The promise of therapeutic camelid-nanobodies
Watch this on-demand webinar and learn about robust technologies for nanobody drug discovery.
About this webinar
Dr Yi Shi’s lab at the University of Pittsburgh Department of Cell Biology has recently developed a disruptive technology pipeline to revolutionise nanobody-based drug discovery. Using their approach, thousands of multi-epitope drug-quality nanobodies (Nbs) can be confidently identified and characterised for practically any antigen target.
In this on-demand webinar, Dr Shi explains how in response to the pandemic, the researchers recently identified over 8,000 high-affinity, multi-epitope nanobodies that target the receptor-binding domain (RBD) of SARS-CoV-2 Spike glycoprotein. This large repertoire of neutralising Nbs includes sub-pM affinity binders that inhibit viral infection at sub-ng/ml concentration – unprecedented for antibody fragments.

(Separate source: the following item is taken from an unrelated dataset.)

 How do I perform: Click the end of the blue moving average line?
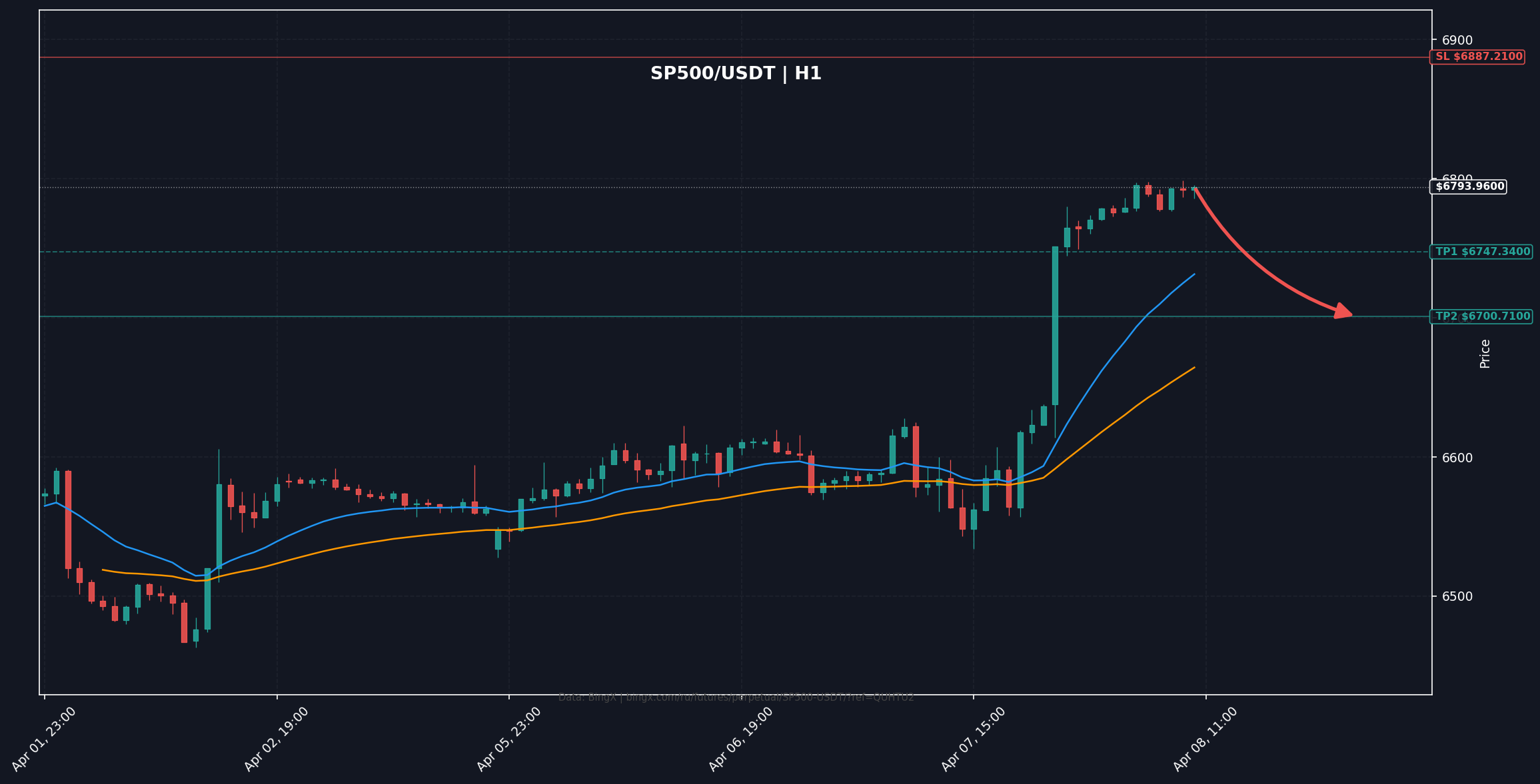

In follow-up structural studies, the researchers unravelled a plethora of mechanisms of virus neutralisation. Systematic structure-function studies demonstrated that potent neutralising Nbs are highly resistant to the circulating variants of concern and high-resolution cryoEM analysis of eight structures revealed novel and conserved epitopes inaccessible to large human antibodies. This event covers how the team’s structural study provided insights into how Nbs uniquely target the virus and will inform the design of novel sarbecovirus therapeutics.

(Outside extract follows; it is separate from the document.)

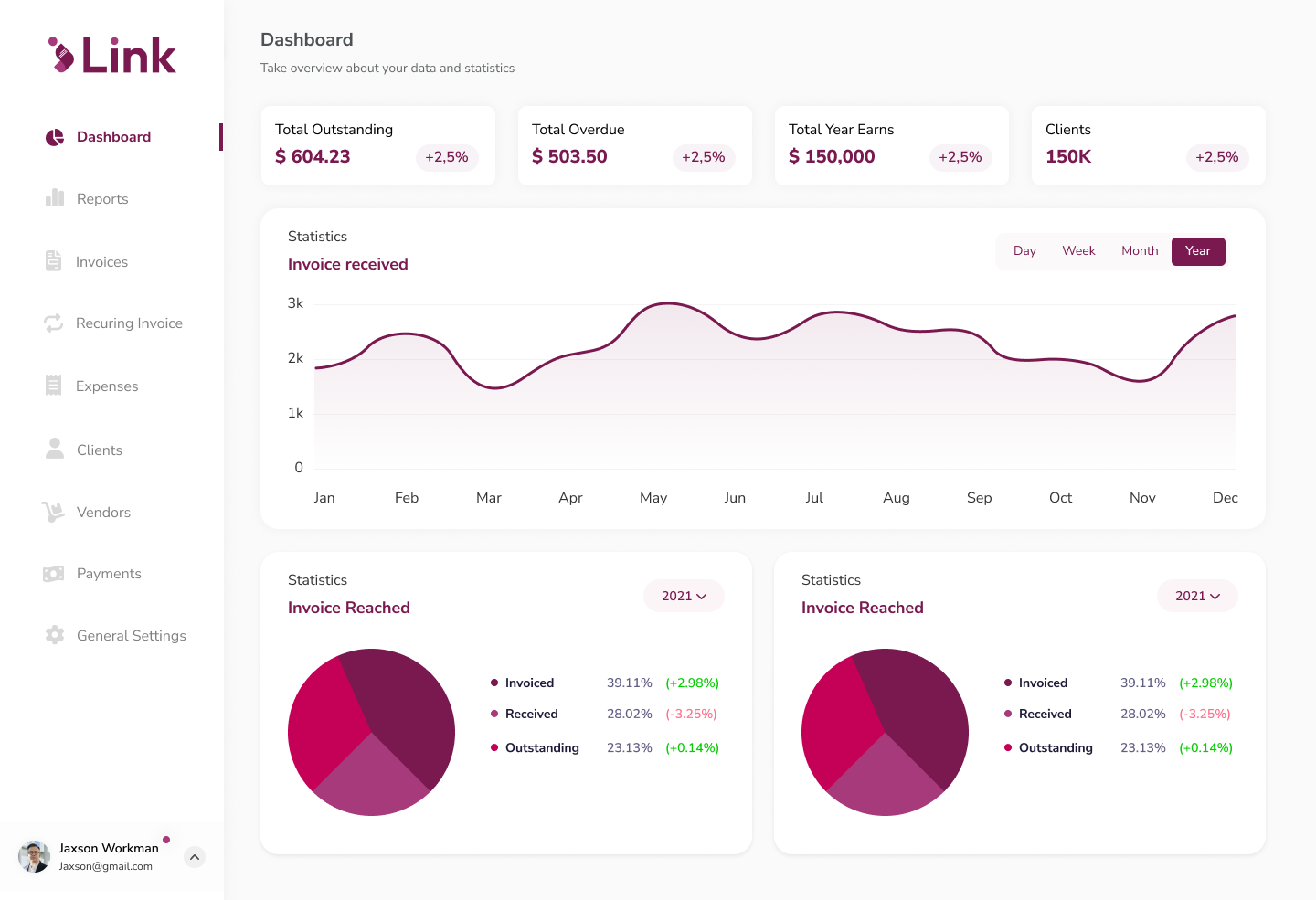The height and width of the screenshot is (900, 1316).
Task: Click the Recuring Invoice loop icon
Action: (54, 323)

Finally, the team demonstrated for the first time the high pre-clinical efficacy of a lead Nb (or any Nb) for inhalation treatment of SARS-CoV-2 infection; inhalation treatment drastically mitigated lung pathology and prevented pneumonia. Combined with the marked stability and low production cost, this novel therapy may provide a convenient and cost-effective option to the pandemic.
Dr Shi therefore explores how these Nb technologies open numerous exciting possibilities in translational science and therapeutic development.
Learning outcomes of this webinar
- Learn about robust technologies for nanobody drug discovery
- Find out about the development of ultrapotent and multi-epitope neutralising nanobodies against SARS-CoV-2 and its variants
- Hear about a novel inhalation therapy by nanobody aerosols for the treatment of SARS-CoV-2 infection
- Discover how structure and functional characterisation reveals a plethora of antiviral mechanisms of ultrapotent nanobodies
Dr Yi Shi, Assistant Professor, Department of Cell Biology, University of Pittsburgh School of Medicine
Dr Yi Shi received his PhD from Baylor College of Medicine. After postdoc training at the Rockefeller University in New York City, he started his own laboratory at the University of Pittsburgh, School of Medicine in 2017. His laboratory is interested in developing cutting-edge biotechnologies with a focus on mass spectrometry based proteomic techniques. The lab is also interested in antibody bioengineering and translational science.